The same month the contract was awarded, on December 9, 1968, SRI’s Doug Engelbart demonstrated the oNLine System (NLS) to about one thousand attendees at the Fall Joint Computer Conference held by the American Federation of Information Processing. With this demonstration, Engelbart took the decentralized and open vision of the global network a step further, showing what could be done with its interactive, real-time communications.

The demonstration introduced the first computer mouse, hypertext linking, multiple windows with flexible view control, real-time on-screen text editing, and shared-screen teleconferencing. Engelbart and his colleague Bill English, the engineer who designed the first mouse, conducted a real-time demonstration in San Francisco with co-workers connected from his Augmentation Research Center (ARC) at SRI’s headquarters in Menlo Park, CA. The inventions demonstrated were developed to support Engelbart’s vision of solving humanity’s most important problems by harnessing computers as tools for collaboration and the augmentation of our collective intelligence.

The presentation later became known as “the mother of all demos,” first called so by Steven Levy in his 1994 book, Insanely Great: The Life and Times of Macintosh, the Computer That Changed Everything.

Engelbart’s Augmentation Research Center was sponsored by Robert Taylor, first at NASA and later at ARPA. In an interview with John Markoff in 1999, Taylor described the prevailing vision in 1960s of the Internet as regulated public utility:

The model that some people were pushing in those days for how this was going to spread was that there were going to be gigantic computer utilities.

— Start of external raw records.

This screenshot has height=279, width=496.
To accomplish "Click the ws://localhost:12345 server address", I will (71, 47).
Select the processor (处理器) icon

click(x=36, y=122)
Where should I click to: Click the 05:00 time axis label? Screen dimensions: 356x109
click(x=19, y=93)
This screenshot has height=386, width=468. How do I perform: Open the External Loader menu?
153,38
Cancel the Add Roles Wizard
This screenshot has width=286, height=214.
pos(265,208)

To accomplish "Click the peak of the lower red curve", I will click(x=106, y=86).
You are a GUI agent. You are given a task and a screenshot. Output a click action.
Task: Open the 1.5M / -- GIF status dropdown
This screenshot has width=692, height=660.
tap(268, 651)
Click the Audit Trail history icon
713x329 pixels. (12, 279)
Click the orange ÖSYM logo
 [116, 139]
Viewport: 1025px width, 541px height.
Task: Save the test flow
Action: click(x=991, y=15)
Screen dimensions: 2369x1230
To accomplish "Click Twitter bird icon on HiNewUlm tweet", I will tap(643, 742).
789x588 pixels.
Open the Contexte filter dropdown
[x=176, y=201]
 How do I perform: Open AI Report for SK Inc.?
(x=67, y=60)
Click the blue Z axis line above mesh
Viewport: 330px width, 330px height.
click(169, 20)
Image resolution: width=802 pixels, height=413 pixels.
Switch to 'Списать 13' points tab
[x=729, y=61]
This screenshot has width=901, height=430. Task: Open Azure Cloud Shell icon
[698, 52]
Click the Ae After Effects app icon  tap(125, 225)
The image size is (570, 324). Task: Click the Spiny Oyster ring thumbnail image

This was the power utility model. I never bought that. By the late 60’s, Moore’s Law was pretty obvious. It was just a matter of time before you could afford to put a computer on everyone’s desk.

Technology and the businesses competing to take advantage of its progress, it turned out, made sure the decentralized and open nature of the Internet would be sustained without turning it into a regulated utility. That also encouraged innovation not only in terms of the underlying technologies, but also and in building additional useful layers on top of the open network. Robert Taylor told Markoff in 1999:

I was sure that from the early 1970’s, all the pieces were there at Xerox and at ARPA to put the Internet in the state by the early ’80’s that it is in today [1999]. It was all there. It was physically there. But it didn’t happen for years.

What did happen was Tim Berners-Lee, who in 1989 invented the Web, a decentralized (as opposed to what he called “the straightjacket of hierarchical documentation systems”), open software running on top of the Internet that transformed it from a collaboration tool used by scientists to a communication tool used by close to 4 billion people worldwide.